The history of the rugged landscape of Far West Texas is inscribed in its passageways. The largest city, El Paso, gets its name from the historic Spanish mission, El Paso del Norte. It was the point marking passage from South to North, while the Rio Grande River cuts up from there through the mountains, marking a transition from East to West. For the new Federal Courthouse on the edge of downtown El Paso, architecture firm Antoine Predock drew inspiration from this rich history and the surrounding natural beauty. A grand “passageway” leads from downtown through the building’s two main structures, with views of the impressive Franklin peaks in the distance.

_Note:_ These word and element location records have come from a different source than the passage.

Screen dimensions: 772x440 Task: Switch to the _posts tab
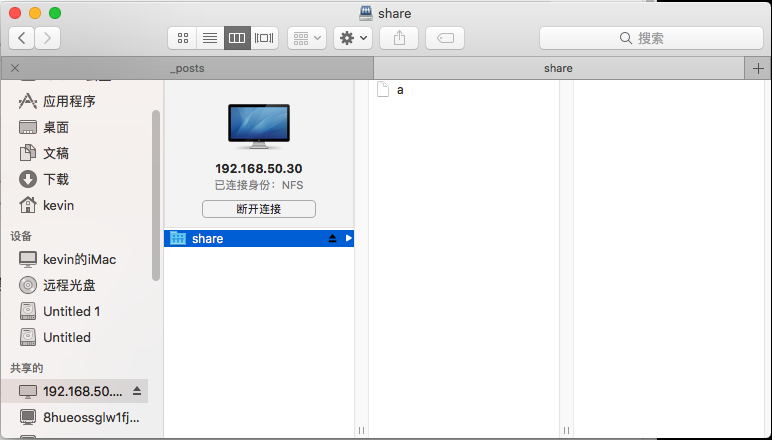coord(187,68)
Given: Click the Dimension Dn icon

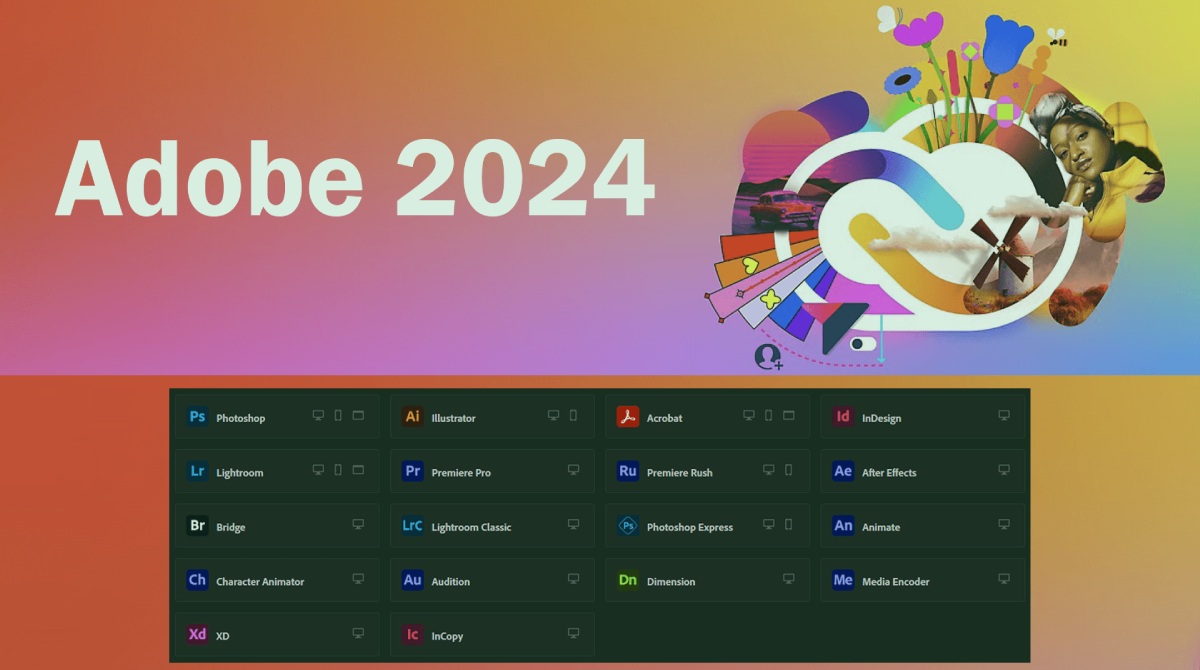Looking at the screenshot, I should (x=627, y=581).
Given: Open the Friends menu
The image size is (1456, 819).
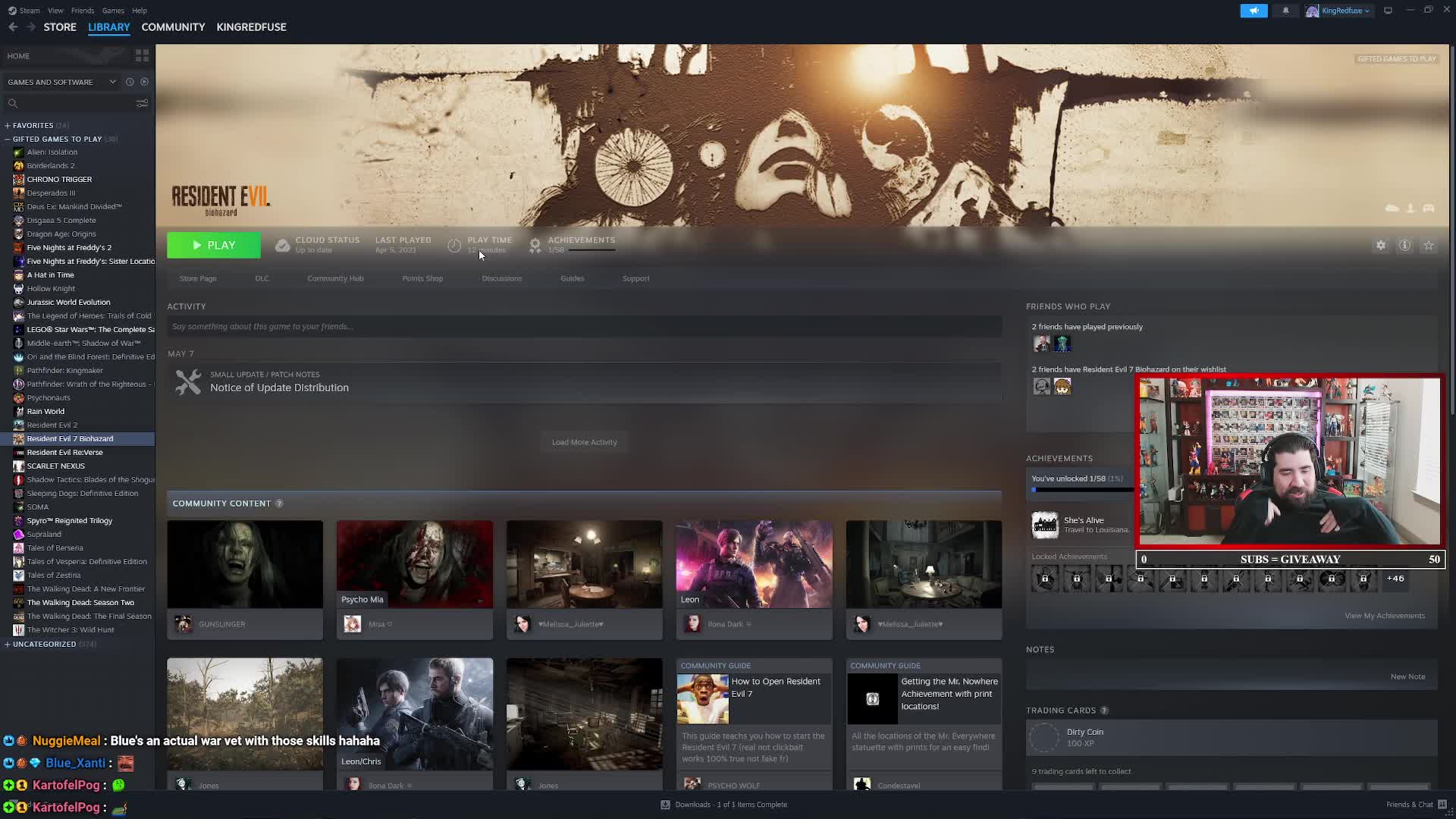Looking at the screenshot, I should pyautogui.click(x=83, y=11).
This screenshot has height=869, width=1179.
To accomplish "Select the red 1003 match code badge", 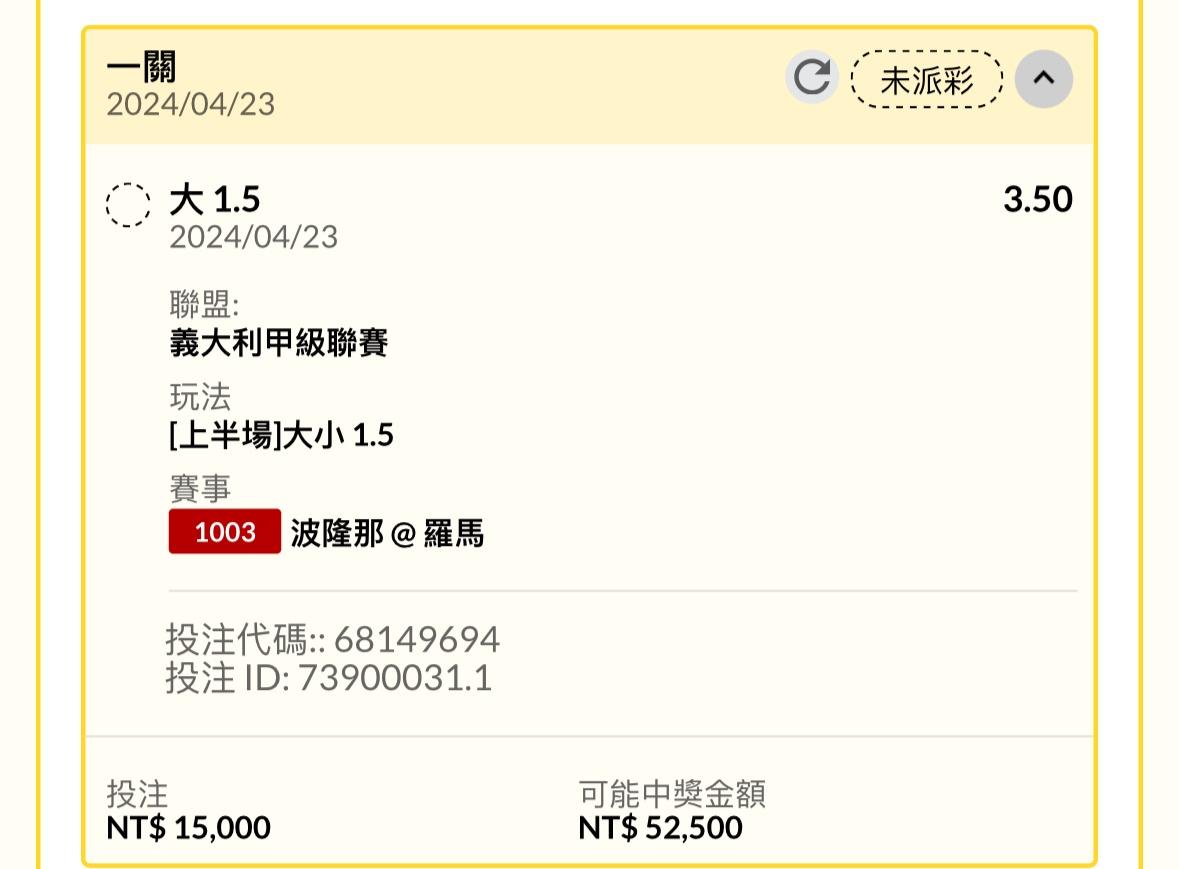I will 225,531.
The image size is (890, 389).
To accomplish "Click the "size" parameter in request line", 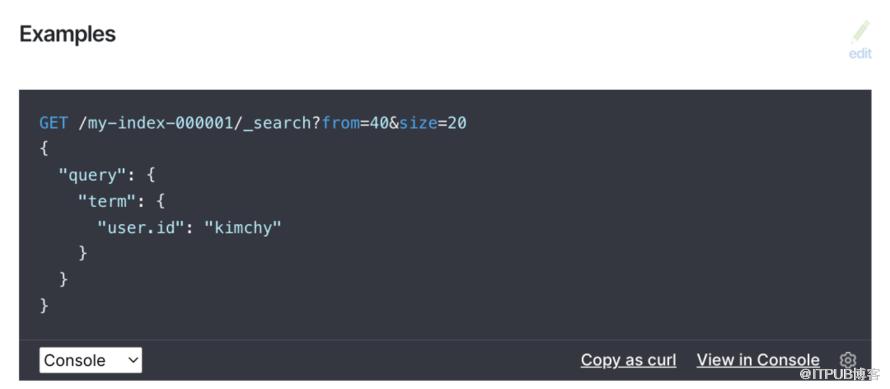I will pos(418,123).
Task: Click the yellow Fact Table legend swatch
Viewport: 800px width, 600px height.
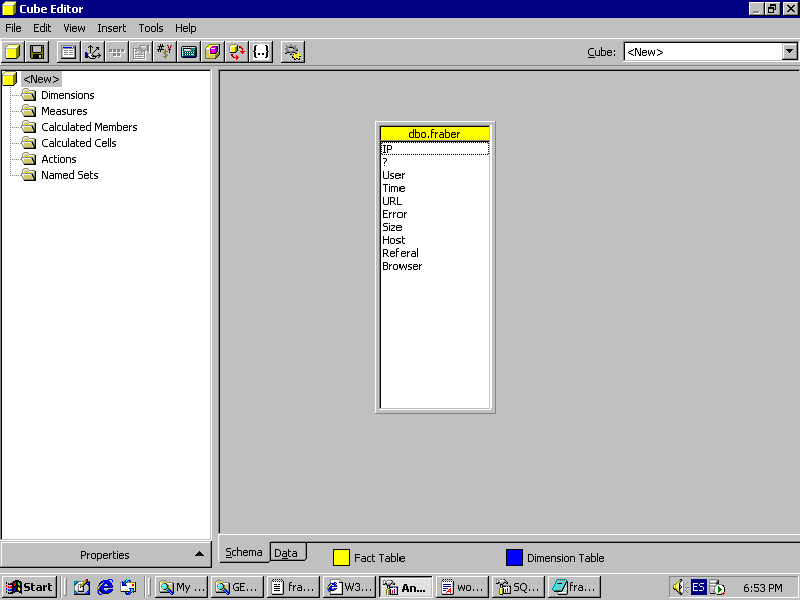Action: tap(341, 558)
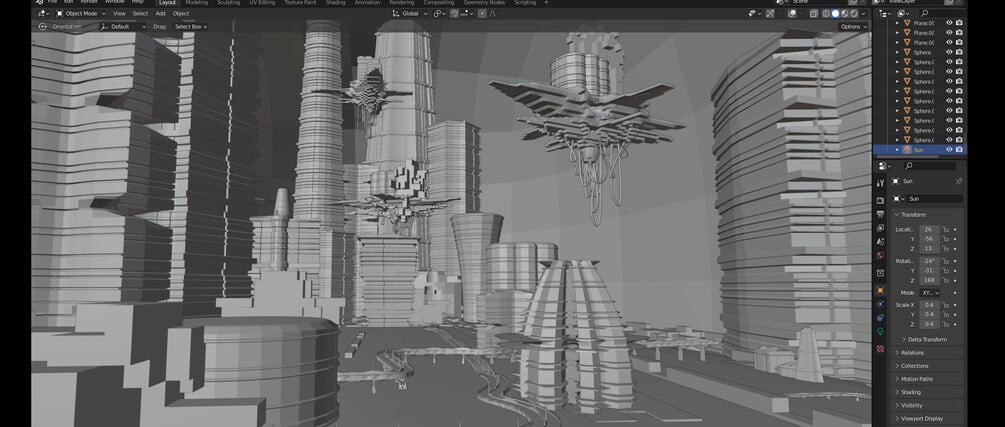Open the Object Mode dropdown

point(81,13)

All throughout their design, the architects at Antoine Predock worked to reference both the geology and history of the area by working with its natural colors, textures, and materials. One structure of the building’s two main pieces is made of copper, in reference to a local smelter, and the other is crafted out of Texas limestone. In order to achieve this specific aesthetic while maintaining the practical features necessary for a hot desert climate, Antoine Predock architects turned to a Fabricoil™ architectural coiled wire fabric system, which utilizes an innovative metal fabric that offers exciting new potential to designers.
“One of the primary materials in the building is copper, so the Fabricoil system allowed us to use that material to shade the large expanses of glass near the building entry,” says Paul Fehlau, executive senior associate at Antoine Predock. For Predock’s designers, the Fabricoil system wasn’t just a practical solution; the material also opened up fascinating design possibilities and added a new element to the building, “The coil creates a dappled light pattern on the building's surfaces that allows users to observe the passage of time through changes in the shadow pattern,” says Felhau, giving the building its desired look and a dynamic feature. “The Fabricoil system allowed us to accomplish all of these goals with a material that fit into the building's material palette.”
Fabricoil systems, made by Cascade Coil Drapery, Inc., utilize a formable coiled wire fabric created specifically to help architects and designers overcome obstacles or add flair to any space. Available in an array of metals, colors and gauges, with a wide number of engineered attachment systems, Fabricoil systems are easy to customize for any imaginable application. They have practical functions such as shading large areas, protecting from falls, and ventilating, but can also simply add texture, divide spaces, or bring the perfect finishing touch to a room. Made in the USA, Fabricoil’s quality and price point provides value unmatched by traditional woven metal mesh with which it is often compared. This makes Fabricoil an elegant design solution for both interiors and exteriors for projects with even modest budgets.
For Antoine Predock’s team, affordability made the Fabricoil system a great choice, but the real advantage came from its simplicity and flexibility. With numerous options for material, gauge, color, finish, panel thickness, and more, it can be tailored to suit any vision. This means that the Fabricoil system works seamlessly with multiple styles, making it adaptable for a variety of different structures. “It is not as rigid as other metal meshes and it’s simpler with less obvious detail,” Fehlau says.
This malleability made it easy to incorporate Fabricoil systems into the specific vision for the El Paso courthouse, but it also means that it isn’t limited to the aesthetics of the desert. “Antoine's architecture emphasizes masses of material and simple form. Materials with a lot of small technical detail of their own can distract from the architecture. The Fabricoil system has a beautiful but simple surface that's very in keeping with Antoine's aesthetic intention.”
For unique ideas and visions like the ones that drove the design of the El Paso courthouse, architects can turn to Fabricoil systems for an inspired touch that they can’t get with traditional metal mesh. “It hangs like fabric and has a very distinctive three-dimensional aspect that you really cannot get with other woven meshes,” Fehlau says, “This allows you to suspend it from the top with a very simple detail and just let it drape, as compared to other meshes that need additional support to keep them in plane. There really isn't anything else like it.”